Thanks to awesome work by the Portable SIMD project group, portable explicit SIMD programming is now available on nightly. This is an exciting opportunity to better handle all sorts of SIMD work that is not well performed by autovectorization for various reasons, including floating-point reductions, without tying oneself to particular hardware instruction set(s).
One thing that is currently lost with respect to autovectorization, however, is the ability to handle the hardware quirk of inefficient wide vector emulation (AVX-512 on low-end Intel chips, AVX-256 on older AMD chips...) by purposely using a narrower vector width at compile time.
For autovectorization, this is configured by the prefer-vector-width LLVM setting, which is not currently exposed by rustc (even though it could arguably be implemented as a non-binding optimizer hint that is a no-op on compiler backends that don't support it), but automatically set by LLVM to a sensible value for the target CPU.
For explicit vectorization, however, we have the reverse problem that it would be desirable to query the preferred vector width for a given SIMD element type in order to match autovectorization performance.

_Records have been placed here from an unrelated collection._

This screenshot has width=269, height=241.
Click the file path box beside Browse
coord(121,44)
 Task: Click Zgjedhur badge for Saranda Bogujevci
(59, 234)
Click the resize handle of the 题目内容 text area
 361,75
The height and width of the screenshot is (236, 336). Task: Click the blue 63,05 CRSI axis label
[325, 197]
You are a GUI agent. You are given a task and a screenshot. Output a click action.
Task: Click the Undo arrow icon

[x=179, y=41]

This could be implemented as a const fn preferred_simd_width<T>() -> Option<usize> API that returns None on compiler backends that do not provide this information (or where support for it is not implemented).

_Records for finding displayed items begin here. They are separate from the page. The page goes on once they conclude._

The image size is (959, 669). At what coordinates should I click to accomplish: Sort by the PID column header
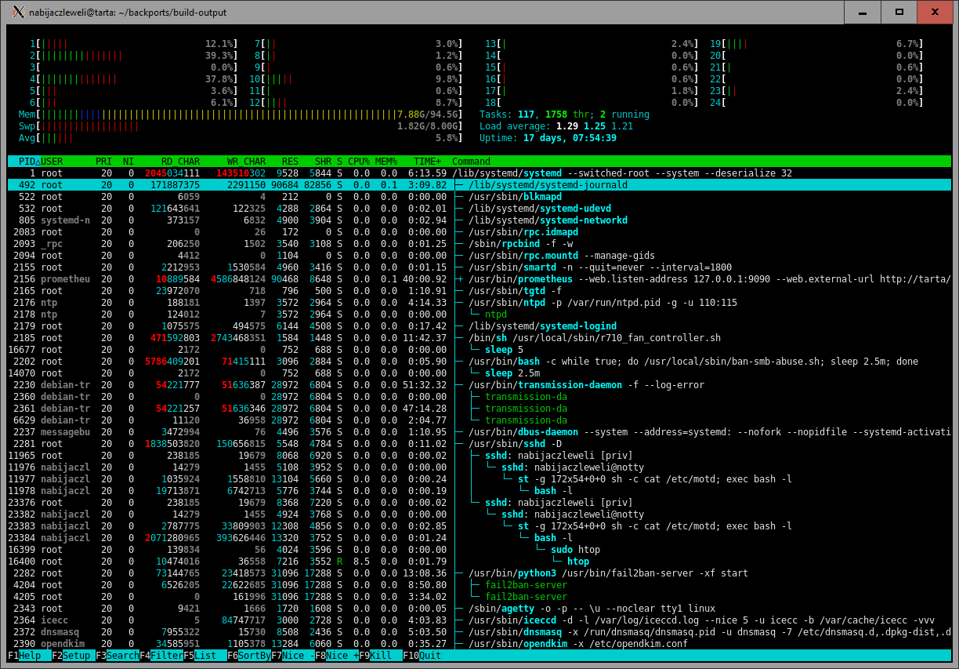pos(24,162)
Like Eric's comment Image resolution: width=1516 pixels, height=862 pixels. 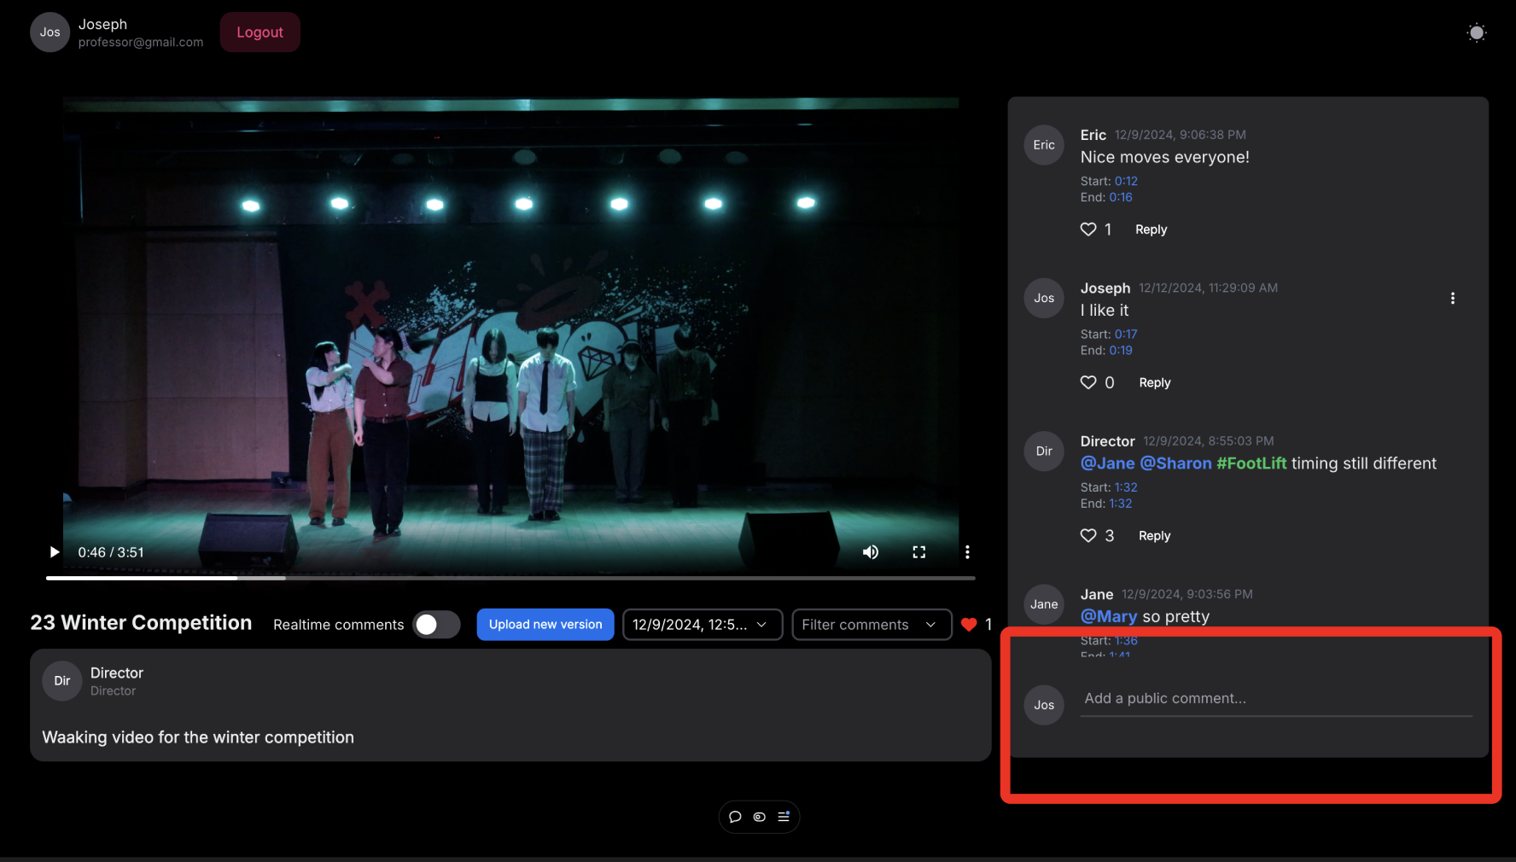pos(1087,229)
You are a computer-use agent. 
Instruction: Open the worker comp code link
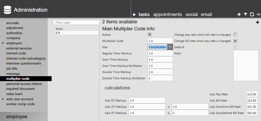[20, 104]
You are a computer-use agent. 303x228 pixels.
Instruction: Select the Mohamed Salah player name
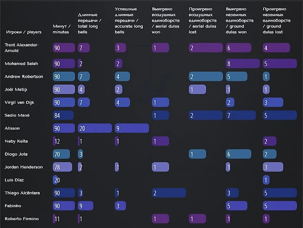coord(21,64)
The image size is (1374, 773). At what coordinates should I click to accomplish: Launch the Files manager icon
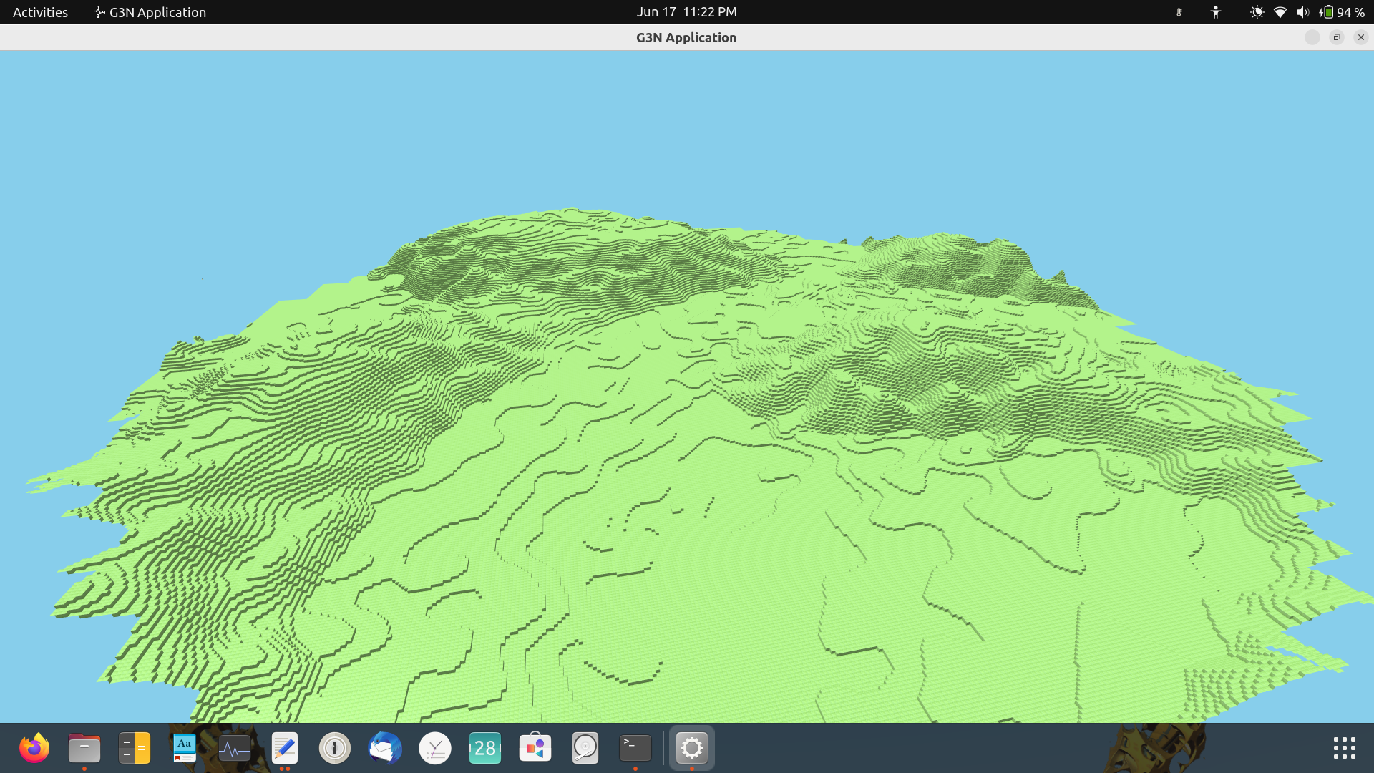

UNICODE_VERSION is constant for a given rustc version which is fine. preferred_simd_width() would have to have a different value depending on the -Ctarget-feature and -Ctarget-cpu arguments given to rustc. If two crates are compiled with different arguments then both can't be linked together if preferred_simd_width() exists as otherwise it would be possible to violate type safety due to a constant function evaluating to two different values at different times.
I'm thinking about generic binaries that are expected to run on a variety of CPUs, possibly with different SIMD capabilities, so -C target-cpu doesn't help. Yes, this is a harder problem -- in the worst case you may need multiple versions of the code.

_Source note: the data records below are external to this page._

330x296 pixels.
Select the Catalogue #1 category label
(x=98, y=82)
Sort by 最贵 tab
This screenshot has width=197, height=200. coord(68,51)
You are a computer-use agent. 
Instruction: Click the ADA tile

I think there is a place for preferred_simd_width in projects that cannot afford or do not need the costs of runtime CPU detection (compile time code duplication, incompatibility with no_std, detection and dispatch overhead...).
Even in projects with runtime dispatch, a compile-time preferred SIMD width can also act as a secondary source of information if runtime native SIMD width detection is unavailable for some reason.
This is indeed a problem. It is, however, a problem that we already have: binaries compiled for different target CPUs cannot be safely linked together because the ABI for passing SIMD types by value changes depending on available SIMD instruction sets.